## What you need to do
(a) Answer these questions about the passage on preparing a business for AI:
(i) Which two earlier technologies does it say AI will affect our lives and business more than?
(ii) What website does it describe as a data science competition site?
(iii) Which three companies does it name when imagining a monopoly on AI?
(b) Echo the passage on preparing a business for AI word for word, everything from "The best AI" down to "download for free.".

## Document section
## Begin

Artificial Intelligence is a game-changing technology. It will have more impact on our lives and on business than the Internet did in the 1990s or mobile phones did in the 2010s. We are in the early stages of this revolution, which means we are all learning. Hopefully these tips can help demystify the hype and help prepare your business and your brand for an AI future.

The best AI is being done on free software. There are a thousand companies selling AI solutions, with thousands more coming. When navigating those waters, it is helpful to know that no one has a monopoly on AI. You can run world-class AI algorithms for free, as long as you have the right personnel and training. Kaggle is a data science competition website, which is essentially the major leagues for analysts. There are real data and real stakes, and those competitions are always won using R or Python, both of which you could download for free.

This is great news. If Google, Amazon or Microsoft had a monopoly on AI, innovation would be much slower and expensive. As marketers, it is empowering to know that you can apply world-class AI for your brand, as long as you have the personnel who can tap into it.

## End

## Data block
## Begin

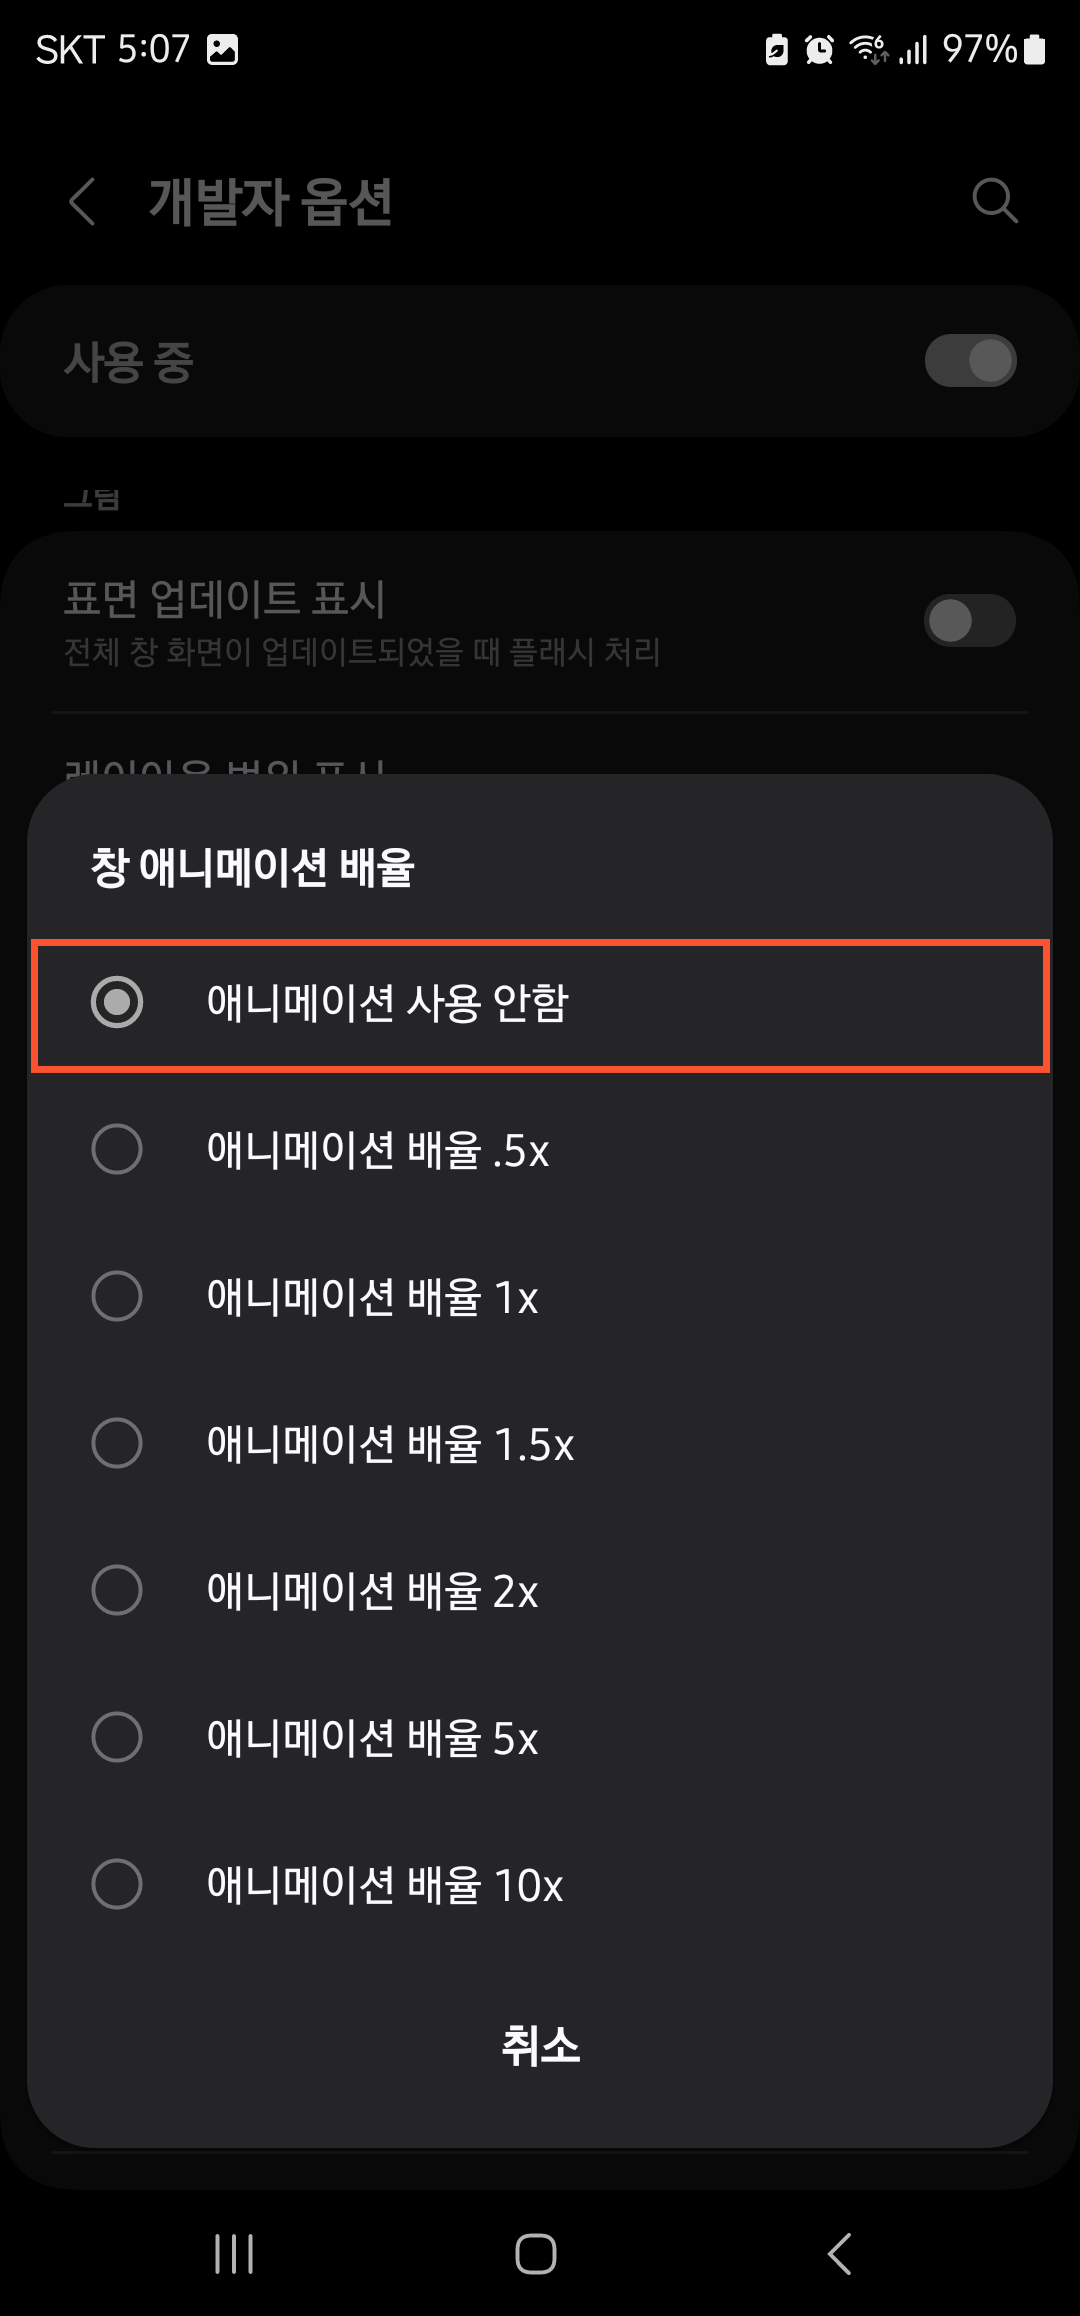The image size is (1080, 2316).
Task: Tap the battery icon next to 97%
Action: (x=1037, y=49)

## End

## Per-task outputs
(a)
(i) The Internet in the 1990s and mobile phones in the 2010s.
(ii) Kaggle.
(iii) Google, Amazon and Microsoft.

(b)
The best AI is being done on free software. There are a thousand companies selling AI solutions, with thousands more coming. When navigating those waters, it is helpful to know that no one has a monopoly on AI. You can run world-class AI algorithms for free, as long as you have the right personnel and training. Kaggle is a data science competition website, which is essentially the major leagues for analysts. There are real data and real stakes, and those competitions are always won using R or Python, both of which you could download for free.